Tuesday, June 5, 2012

Tires in making


I got a guided tour through Continental bike tires factory in Korbach today and it was quite cool. 

Of course I did not understand the technical stuff the guy was telling me (I probably would not have understood even if it was not in German), but I saw how Competition tubular and Gatorskin clincher is made from scratch, plus some other things associated with the production. I did not see the production of a mountain bike tire because I told him that I want to see how road tires are made but I guess that it is the same process as a road tire production.

For example they put an extra funny orange net into Gatorskins to make them more flat-proof. It does not work all the time of course:) I never knew whether they make it flat-proof by adding something special into the rubber mixture (thus chemical reinforcement) or whether it is purely mechanical. Now I know. And of course it is a net with holes, not a continuous sheet of something to keep the weight lower.

And I understand why they say “hand-made in Germany”. It is at least true for tubulars because there are ladies that are actually sewing a tube into the tire and then sewing the tire together on sewing machines. Geez, a lot of work. Of course it is not like an Asian sweatshop, there are only 4-5 ladies altogether slowly doing this. They are the same ladies that are on Conti “hand-made in Germany” posters too, but they look more cheerful in real life:)

And I know why the Conti Olympic track tire costs 200+Eur.
Tires are made from rubber mixture that it made of different components just mixed together in mixers and then mixture is flattened into huge sheets that are cut and the tires can be made. But these Olympic tires….still made from mixture of course, but it is somehow special and the mixture is not flattened into sheets and cut, this mixture is made into a very fine thread of goldish color. And there are these long cylinders around which this tiny thread is tied going into different directions, like if you very making a net. It takes forever (I forgot how many hours he said it takes) and at the end you again have a rubber sheet but this sheet looks like a piece of textile or a net from rubber threads placed very tightly together. Then they cut it and make tires. Insane. 

And I finally know what that black chilly compound is. Ok, I do not know what exactly goes into that compound but I was always wondering whether it has something to do with chilly. Turned out that no, it has nothing to do with chilly:) But if your tire has a chilly compound in it, you can be sure that it was indeed made in Germany because the compound is not added anywhere else.

= = = =

▶ **PROBLEM REQUIREMENTS**
Quote the part of the tire factory post starting at "Tires are made from" and ending at "make tires. Insane.".

▶ **SUPPLIED DATA**
= = = =

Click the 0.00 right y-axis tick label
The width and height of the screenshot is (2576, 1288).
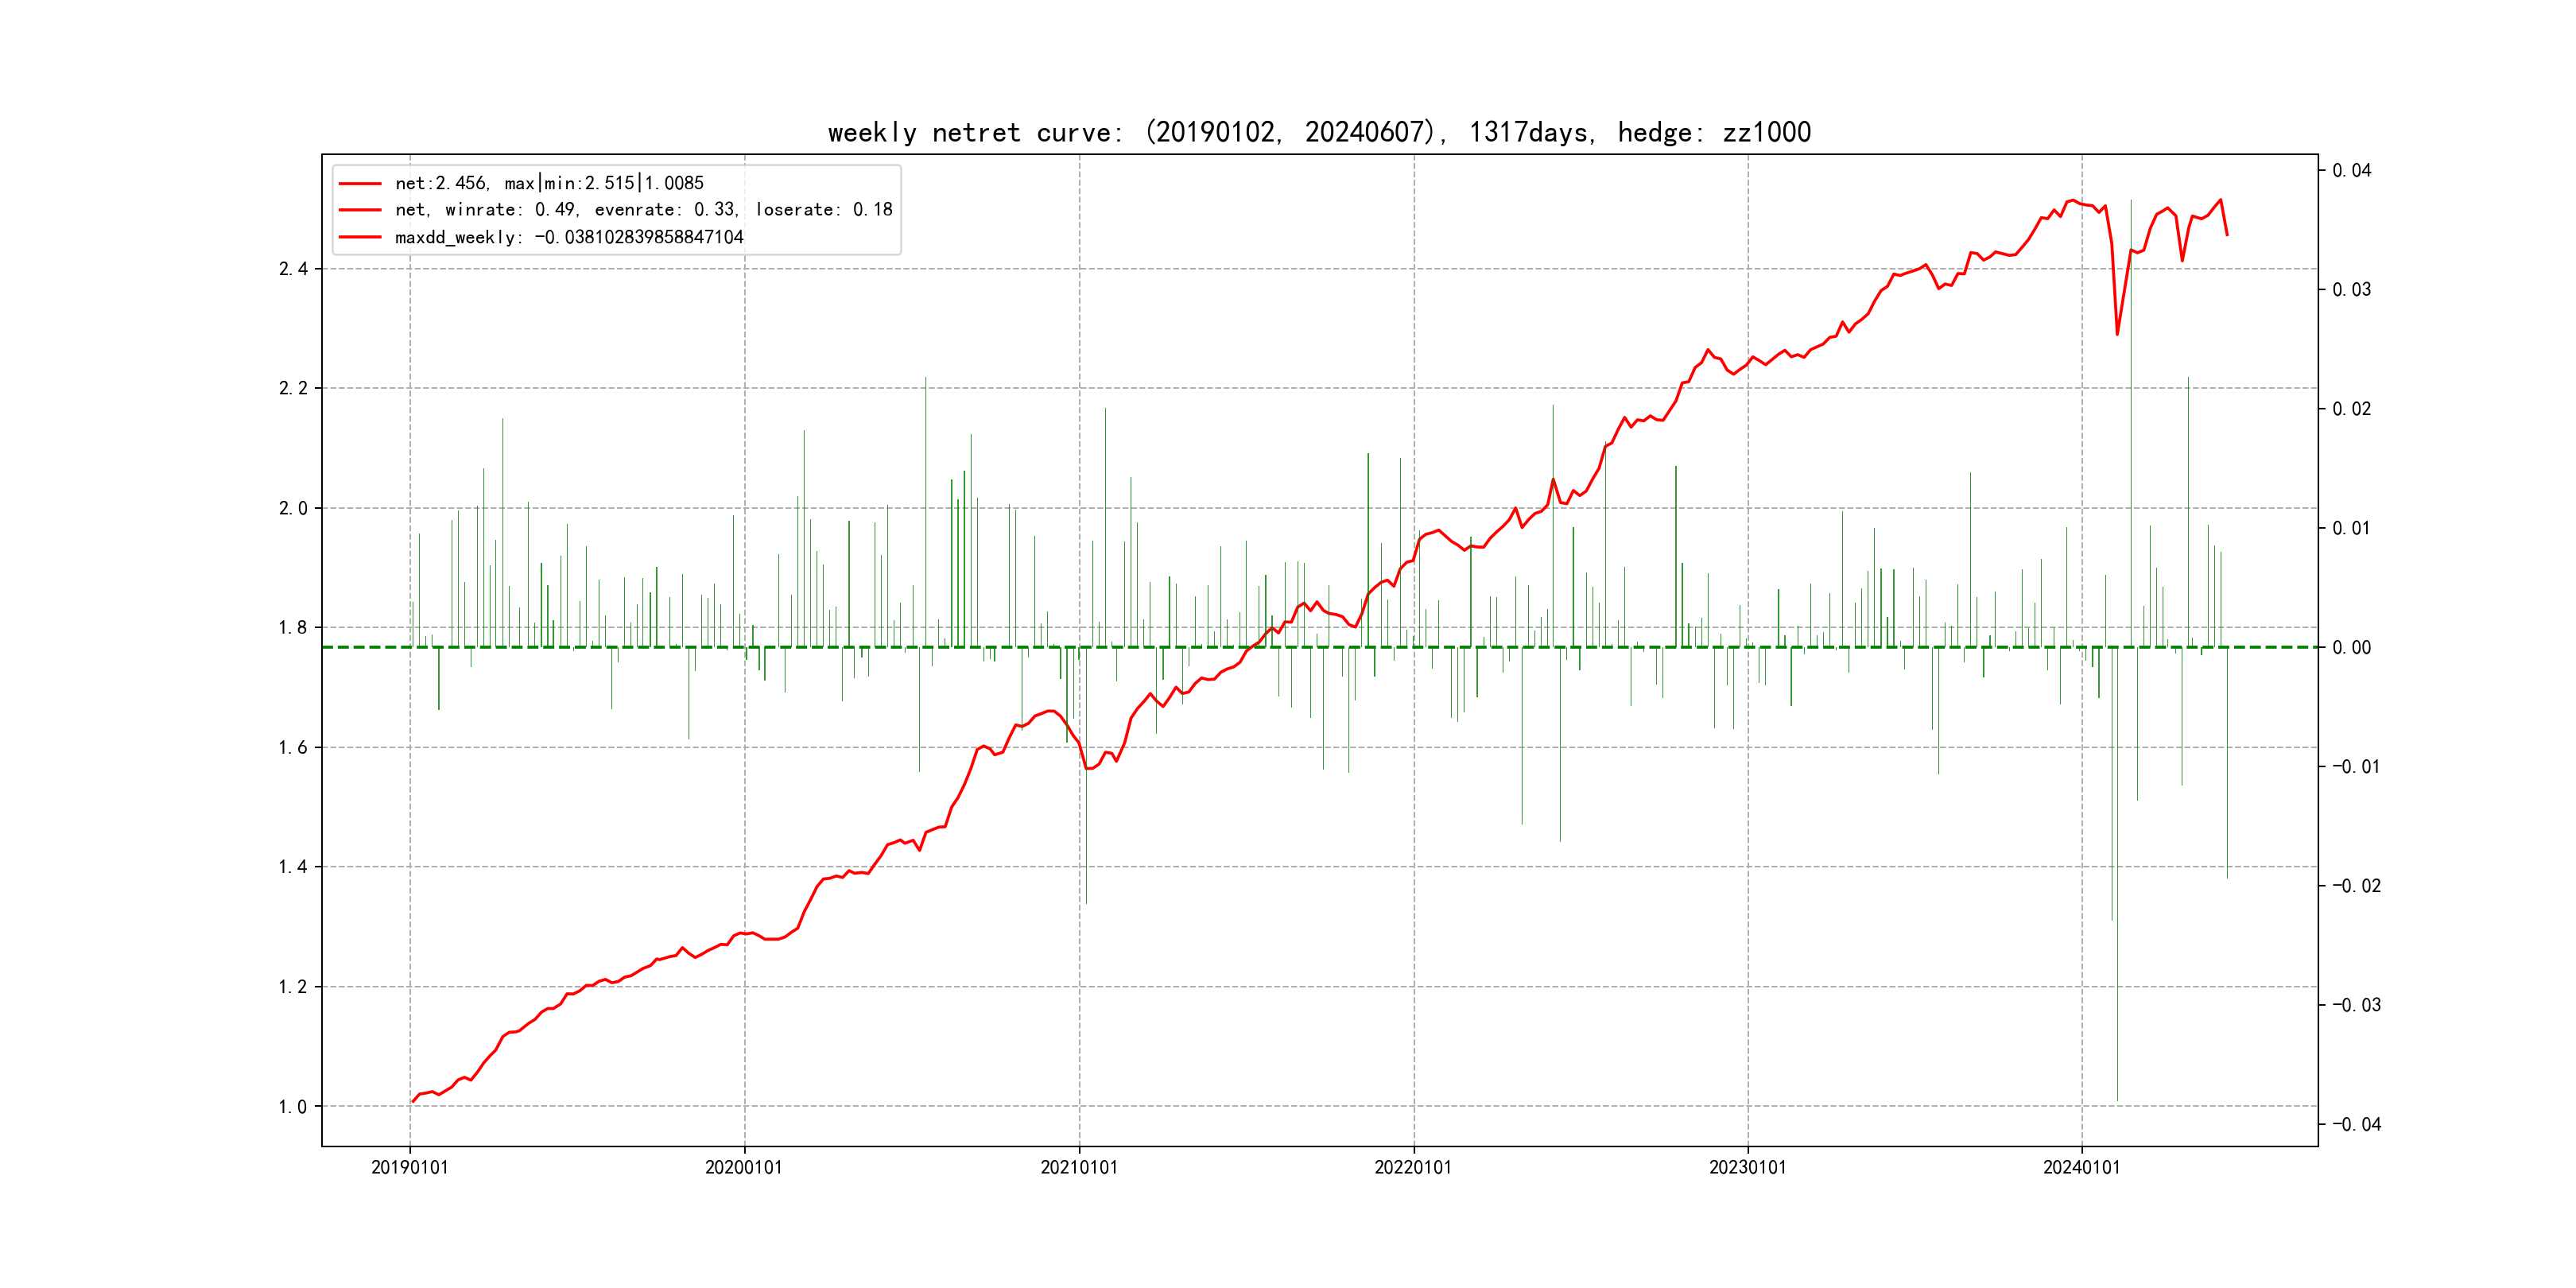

= = = =

▶ **EXERCISE OUTPUT**
Tires are made from rubber mixture that it made of different components just mixed together in mixers and then mixture is flattened into huge sheets that are cut and the tires can be made. But these Olympic tires….still made from mixture of course, but it is somehow special and the mixture is not flattened into sheets and cut, this mixture is made into a very fine thread of goldish color. And there are these long cylinders around which this tiny thread is tied going into different directions, like if you very making a net. It takes forever (I forgot how many hours he said it takes) and at the end you again have a rubber sheet but this sheet looks like a piece of textile or a net from rubber threads placed very tightly together. Then they cut it and make tires. Insane.